Yet it can be tough to know how to pick a direction when you might not even know yourself. It can take people until middle age before they have a good handle on themselves and their personality, sometimes even longer than that, and this in itself presents a problem.
Well, the truth is that finding yourself is not always the key, but creating yourself in line with your interests and natural talents/skills could be. How can we get started in that direction? That’s the million-dollar question. In this post, we’ll try to provide an answer of equal value:
Watch Yourself & Your Decisions
Often, learning about yourself is best aided by watching yourself. What makes you nervous at work? What jobs do you truly dislike, not just because of their repetitiveness, but because you don’t believe in the work at all?
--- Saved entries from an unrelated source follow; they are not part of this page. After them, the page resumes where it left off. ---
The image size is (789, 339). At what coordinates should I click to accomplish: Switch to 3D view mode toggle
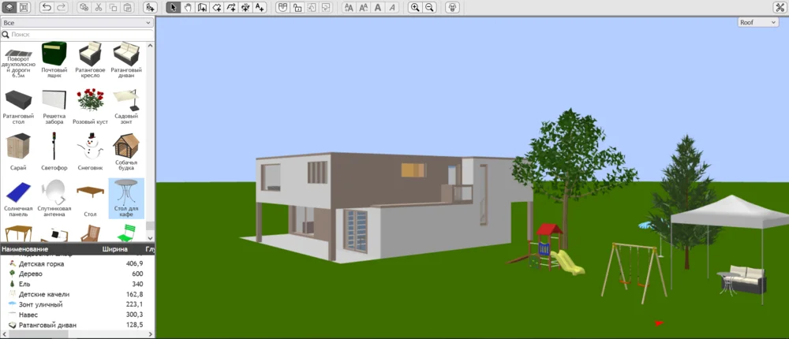point(9,7)
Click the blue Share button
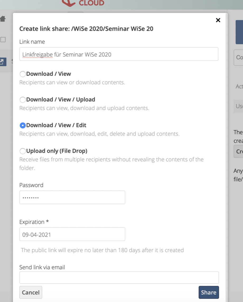243x302 pixels. click(x=208, y=292)
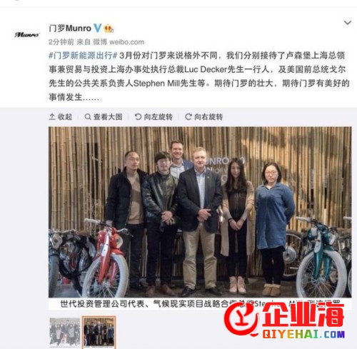Click the clockwise rotate arrow icon

tap(188, 117)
What tasks that you dislike are you more than willing to keep up with because it’s part of a job you think is appropriate? For instance, working as a kitchen porter may not be the most glamorous job, but if you love the restaurant and the people there, it’s tolerable and even interesting to enjoy. Watch yourself and how you react to your professional duties and carer opportunities. This way, you can understand what it is that brings you joy over the years.
Take An Interest Inventory Test
Many people use the interest inventory test to properly gauge what it is their personality is most suitable for, including their tastes, impressions, interests, passions, and potential talents. With a strong interest to guide you, you’ll find that conforming professional duties to who you are and how you express yourself is so much easier. Some people, for instance, are simply meant to manage people, and knowing that may help you feel less worried about pursuing that direction.
Try Something New
Ultimately, if you’re just starting out in life, the best way to learn what you like and dislike (aside from the above test) is to try. Don’t turn your nose up at opportunities, give them a go. Focus on the path in front of you. Try and ignore the naysayers or to dismiss things as beneath you. The more experience you gain, the more you’ll understand who you are and how you respond to things. In the long run, this may just help you develop a profound sense of understanding regarding where your talents lie. You don’t have to have all the answers now. What matters is the willingness to seek them.
With this approach, we hope you can focus on choosing a career even if you’re something of a mystery to yourself at the moment.